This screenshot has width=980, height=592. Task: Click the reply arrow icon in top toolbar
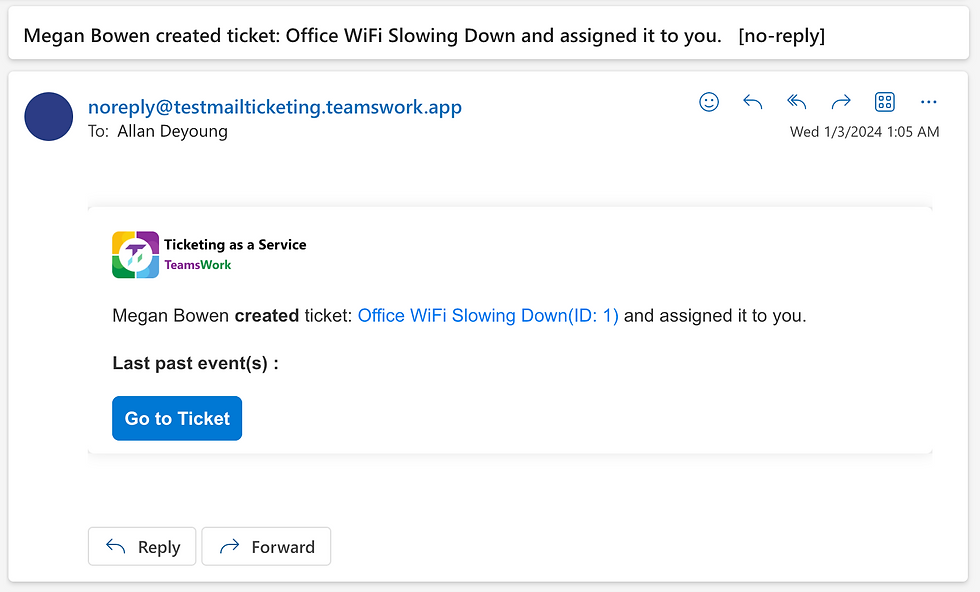click(753, 102)
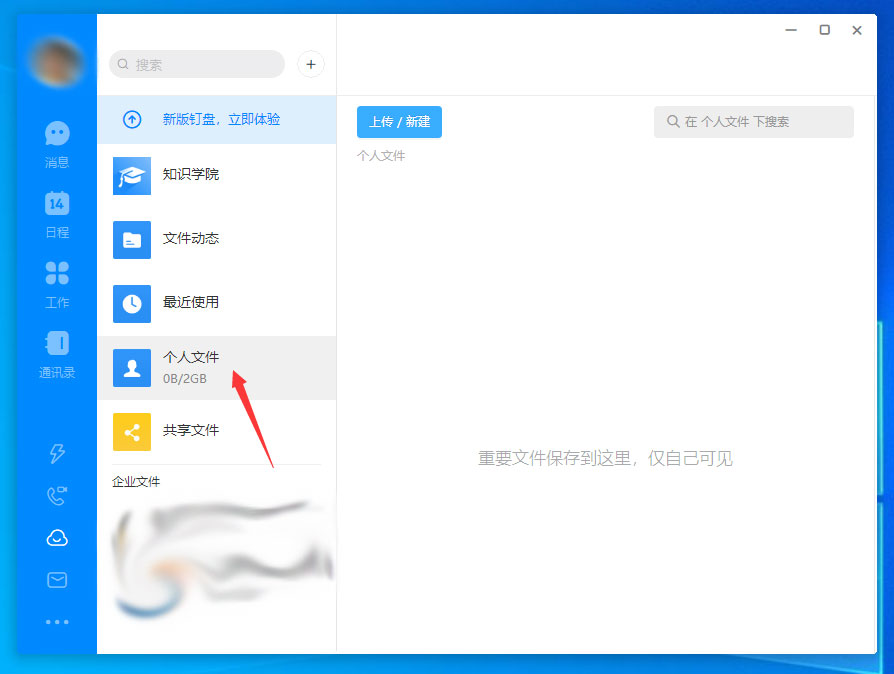Open the 消息 messages panel
Screen dimensions: 894x674
coord(57,134)
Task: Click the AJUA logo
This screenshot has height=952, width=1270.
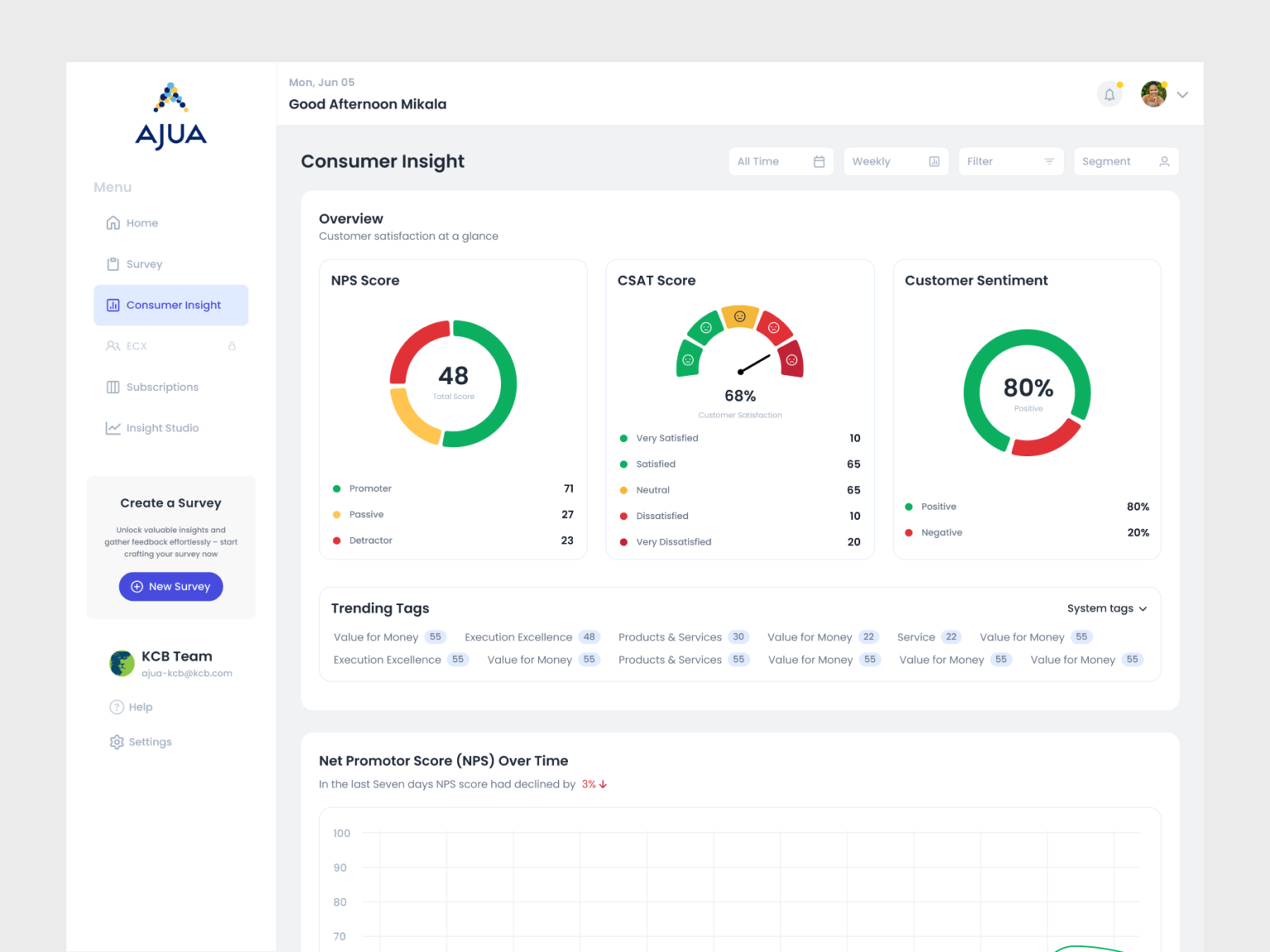Action: (x=171, y=116)
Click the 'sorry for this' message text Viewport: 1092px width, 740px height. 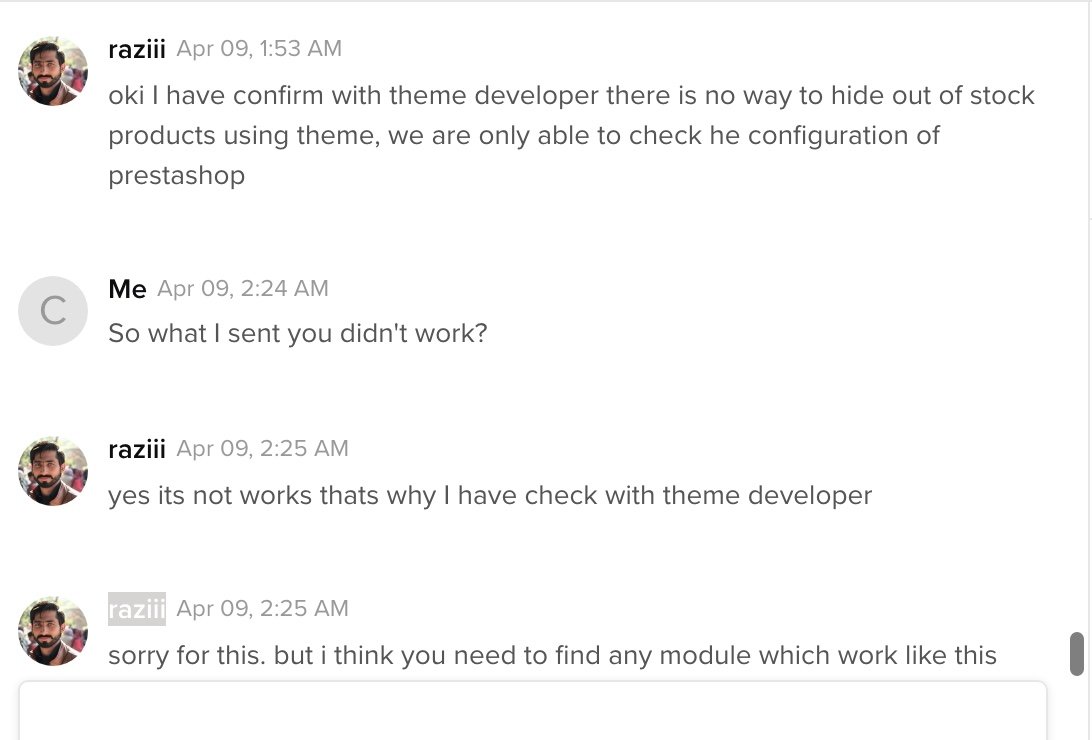click(x=552, y=656)
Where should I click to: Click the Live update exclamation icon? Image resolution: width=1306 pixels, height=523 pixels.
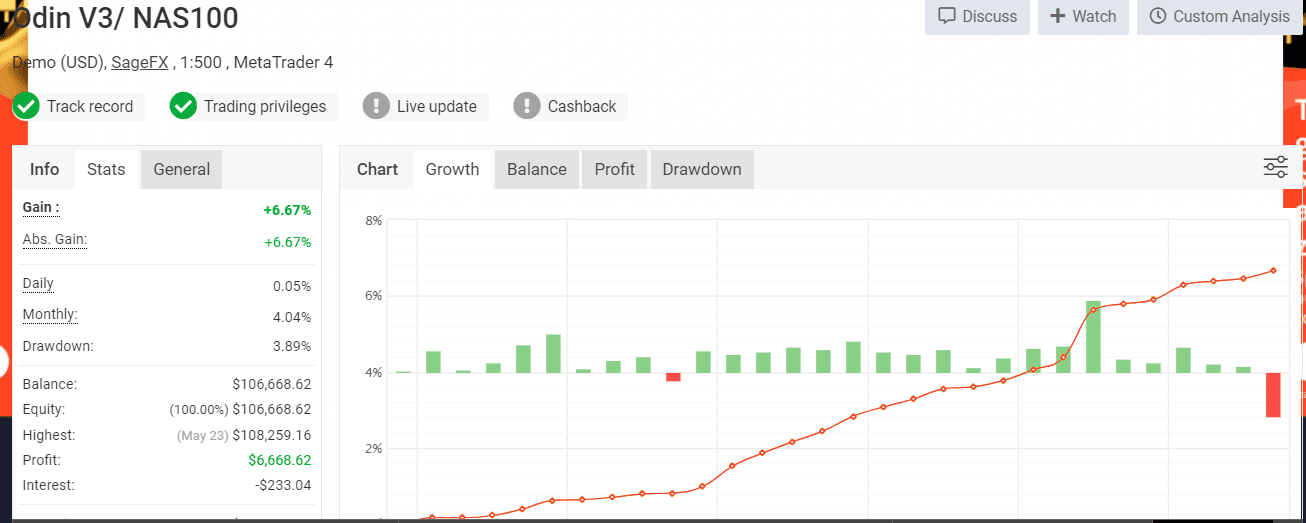[x=376, y=106]
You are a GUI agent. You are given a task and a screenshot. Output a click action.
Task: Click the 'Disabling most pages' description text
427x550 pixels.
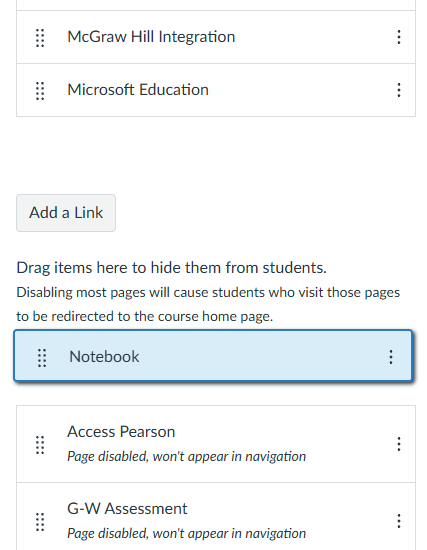pyautogui.click(x=208, y=304)
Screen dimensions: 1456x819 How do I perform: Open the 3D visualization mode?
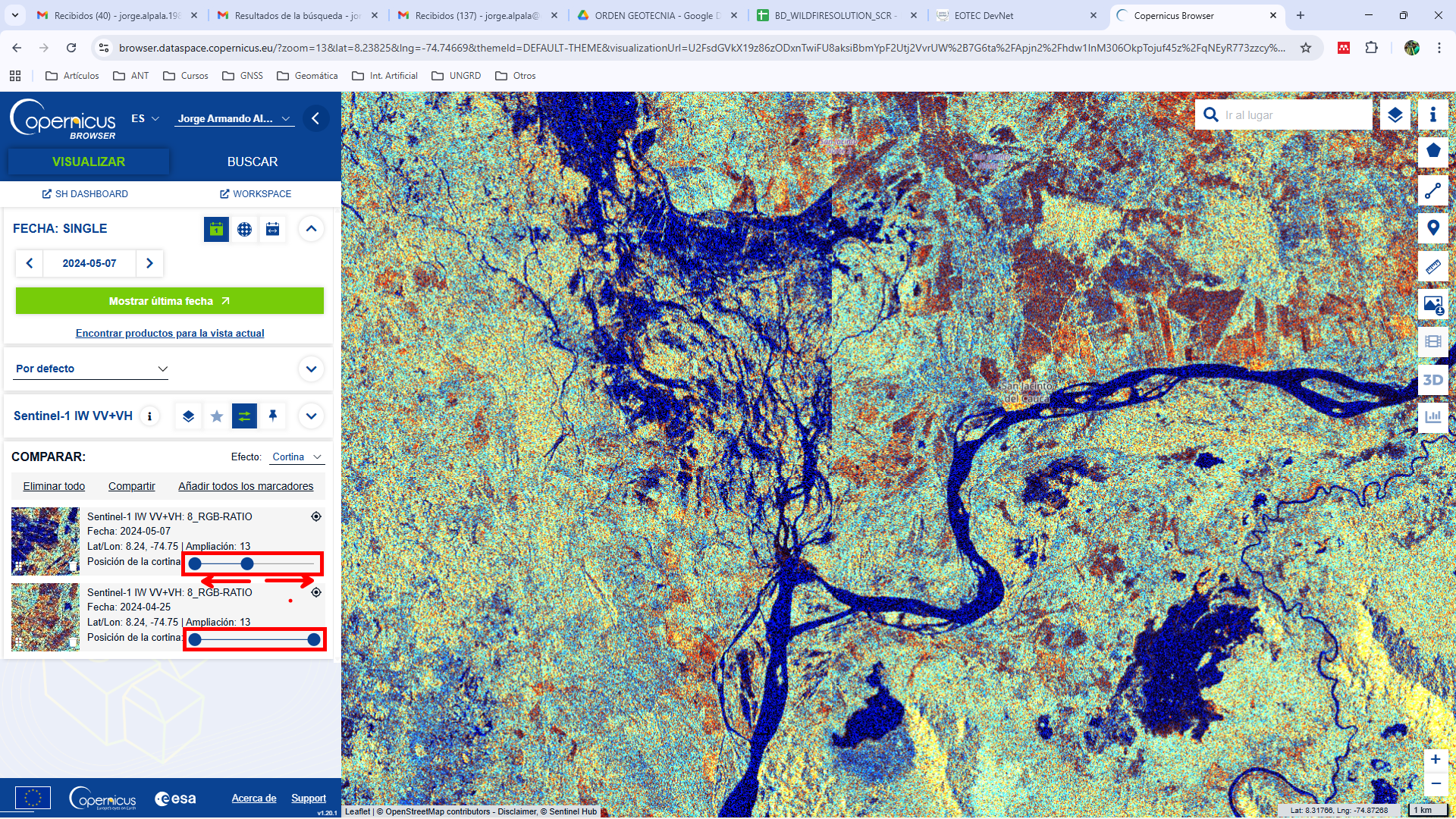tap(1432, 380)
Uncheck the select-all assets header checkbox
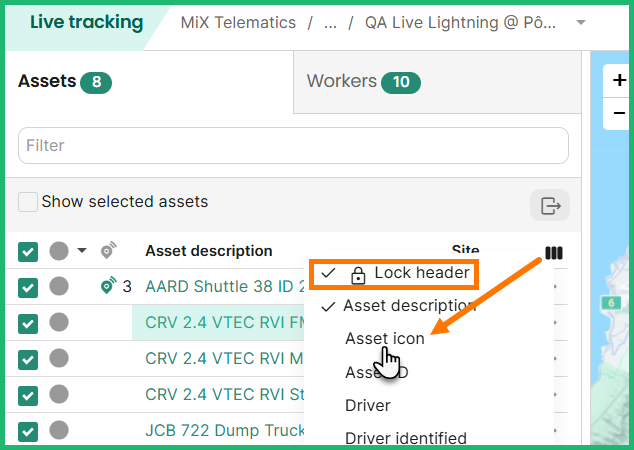This screenshot has width=634, height=450. tap(28, 252)
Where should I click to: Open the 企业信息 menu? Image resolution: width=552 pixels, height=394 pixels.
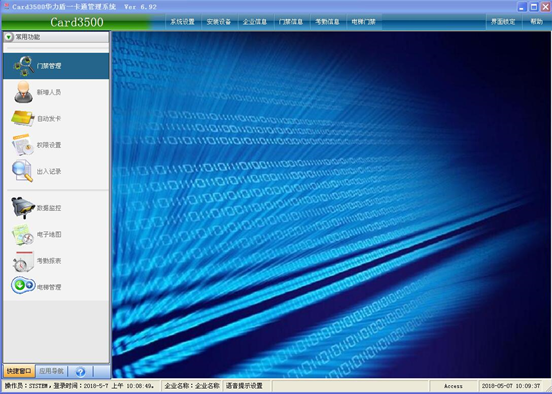[255, 22]
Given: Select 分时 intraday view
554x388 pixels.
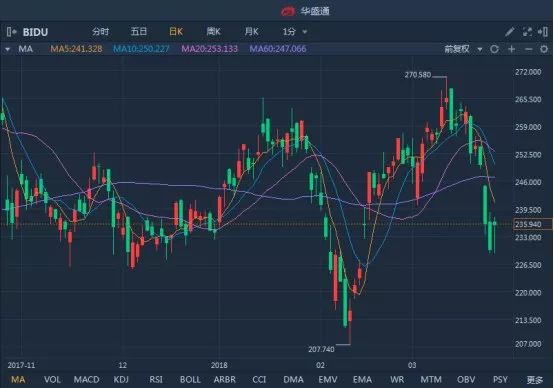Looking at the screenshot, I should point(100,32).
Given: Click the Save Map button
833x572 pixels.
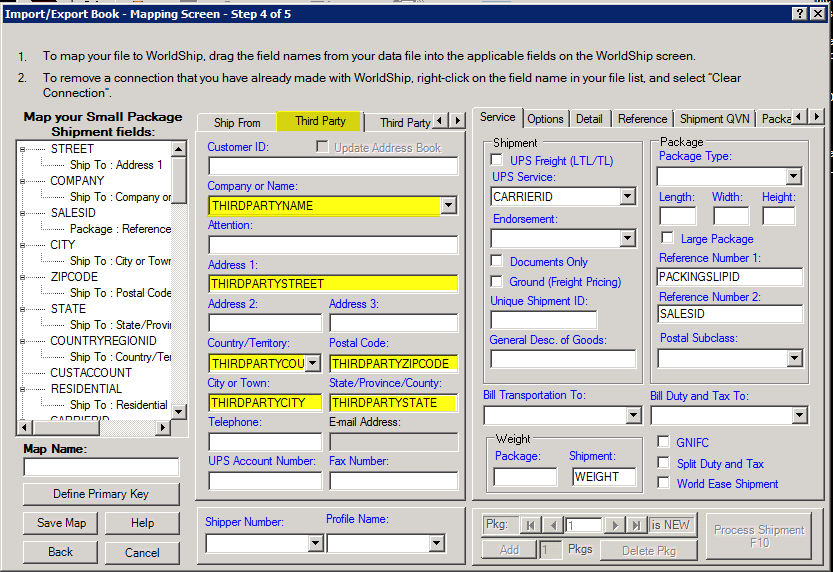Looking at the screenshot, I should click(61, 523).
────
◆ Problem statement
Copy exactly the lines that begin at the one containing "554x388 pixels." and end at the last line of the records, both included, omitting the pictures.

◆ Completed exercise
554x388 pixels.
Looking at the screenshot, I should point(100,32).
Given: Click the Save Map button
833x572 pixels.
Looking at the screenshot, I should click(61, 523).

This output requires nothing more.